#### Activity
Using the records below, quote only the span that opens with the line containing "For every named" and closes with the line containing "All Collections (344, 2252)", exactly and inclusively.

#### Given records
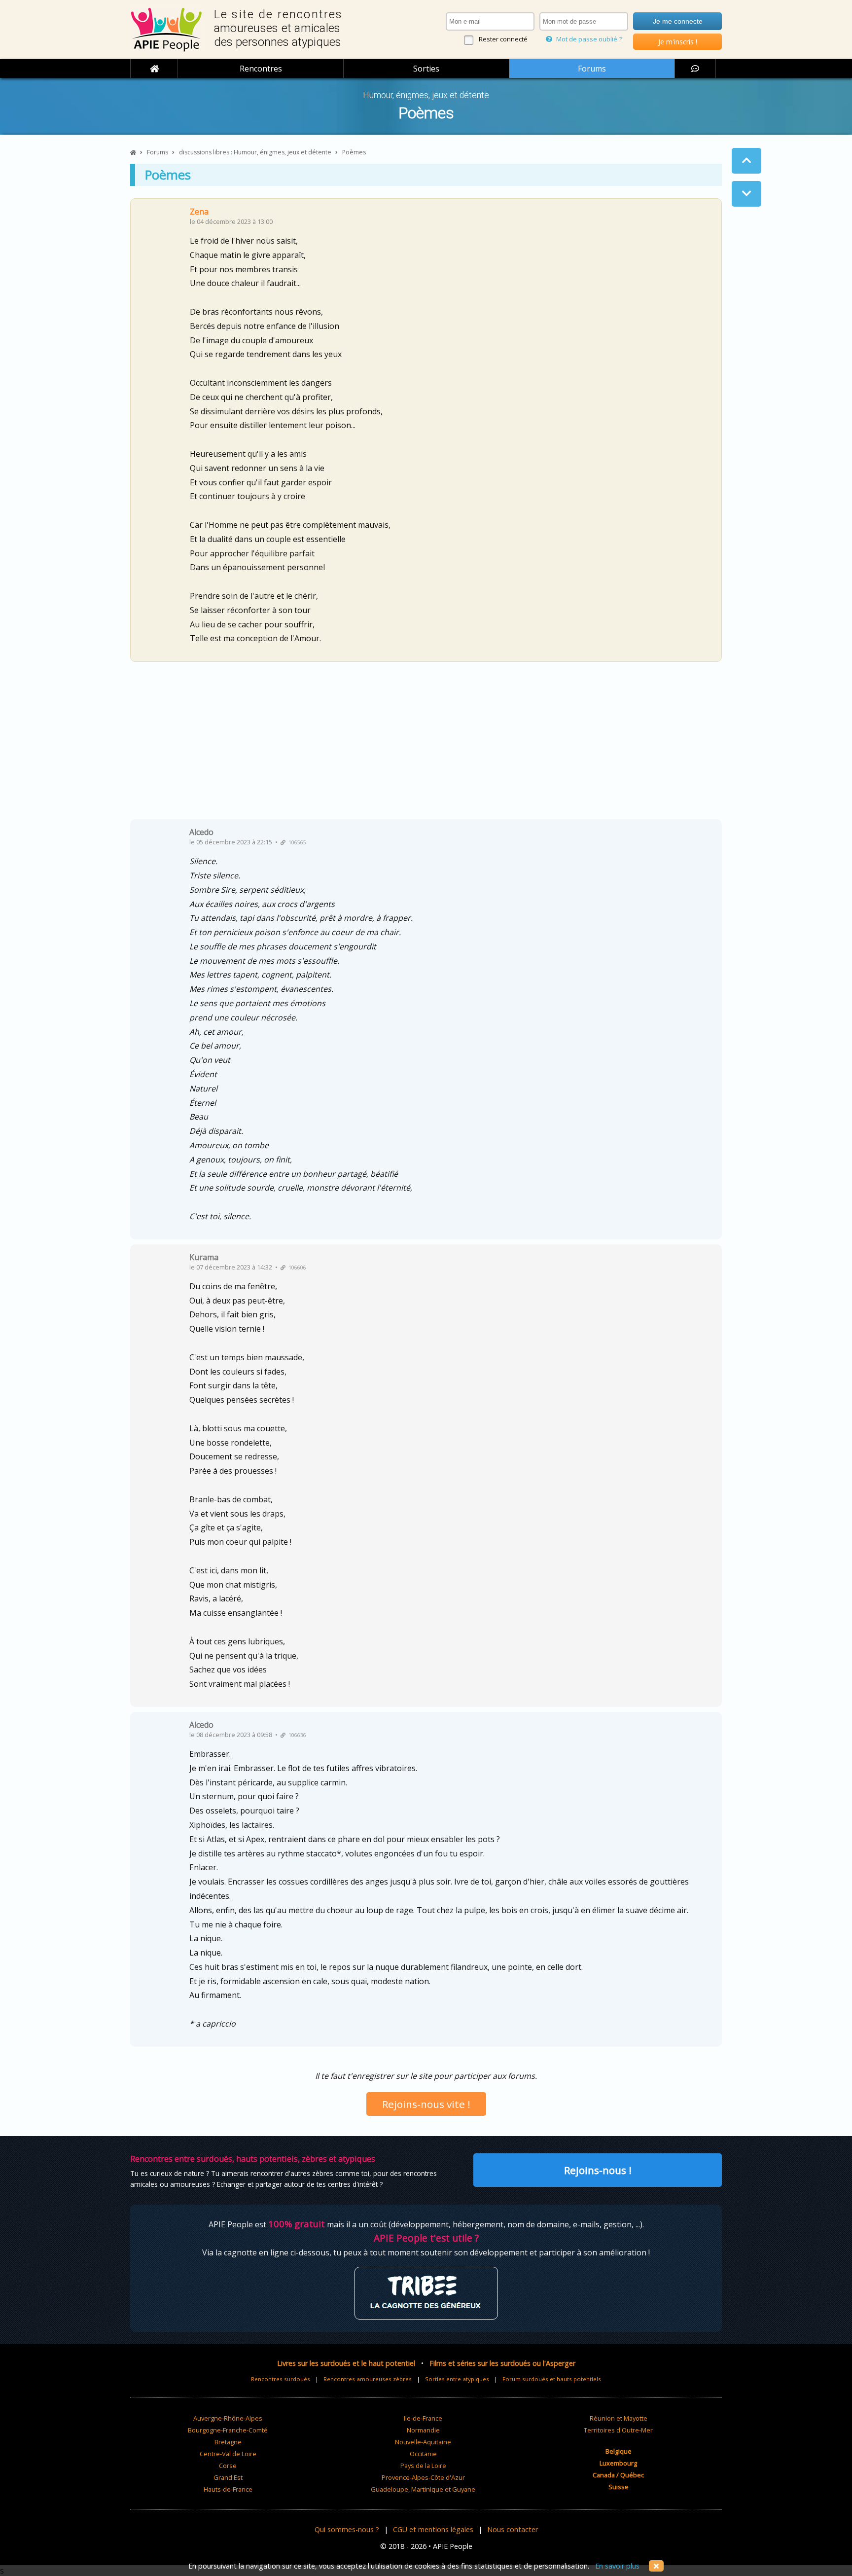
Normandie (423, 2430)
--
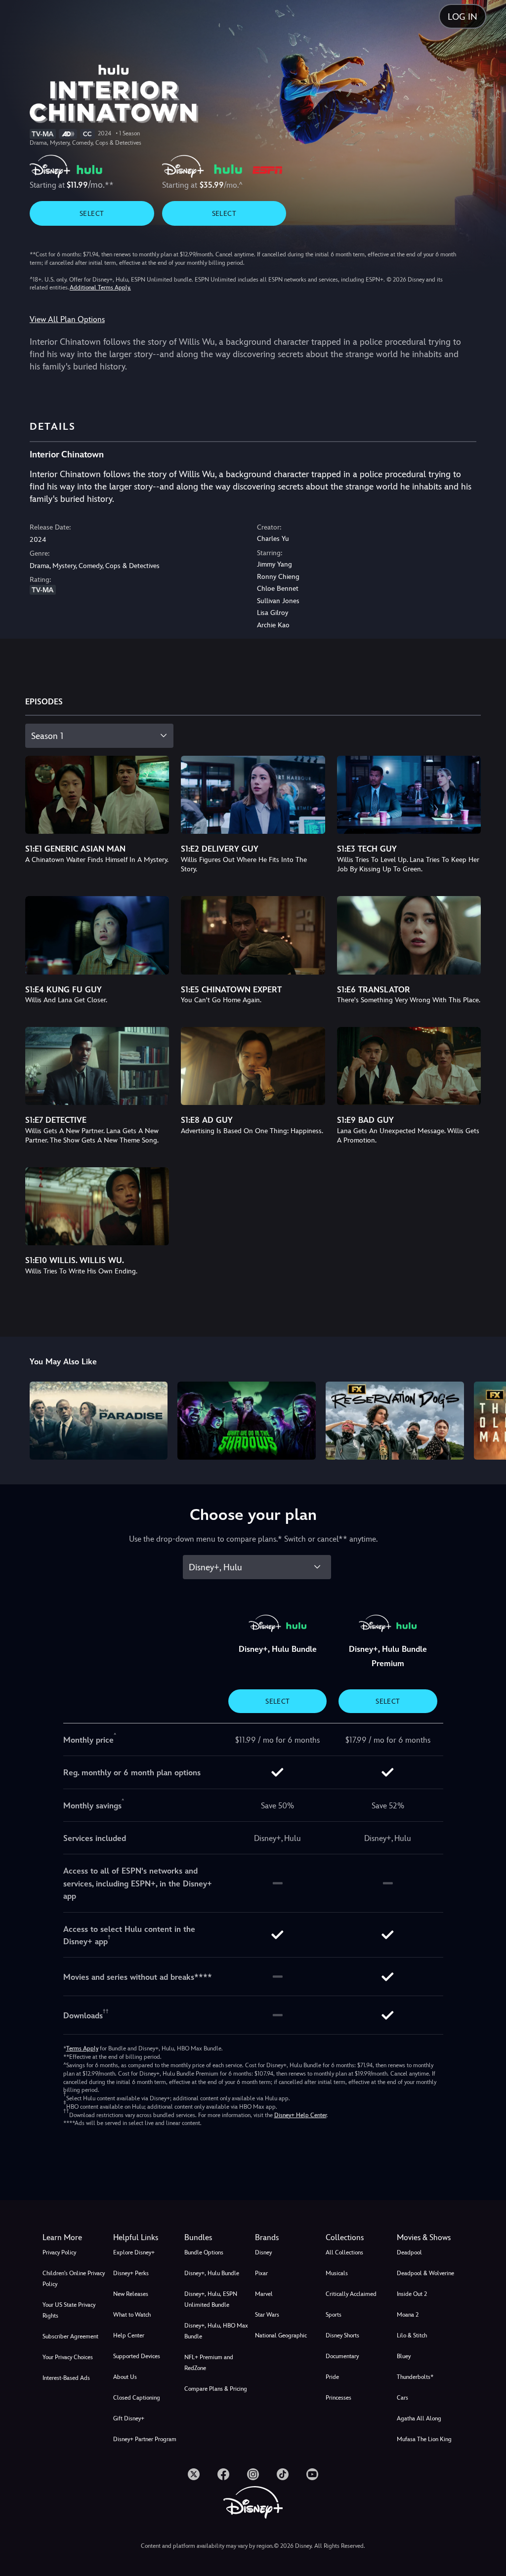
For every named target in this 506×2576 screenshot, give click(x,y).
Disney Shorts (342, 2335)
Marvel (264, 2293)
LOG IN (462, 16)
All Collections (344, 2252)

#### Result of this task
For every named target in this 506×2576 screenshot, give click(x,y).
Disney Shorts (342, 2335)
Marvel (264, 2293)
LOG IN (462, 16)
All Collections (344, 2252)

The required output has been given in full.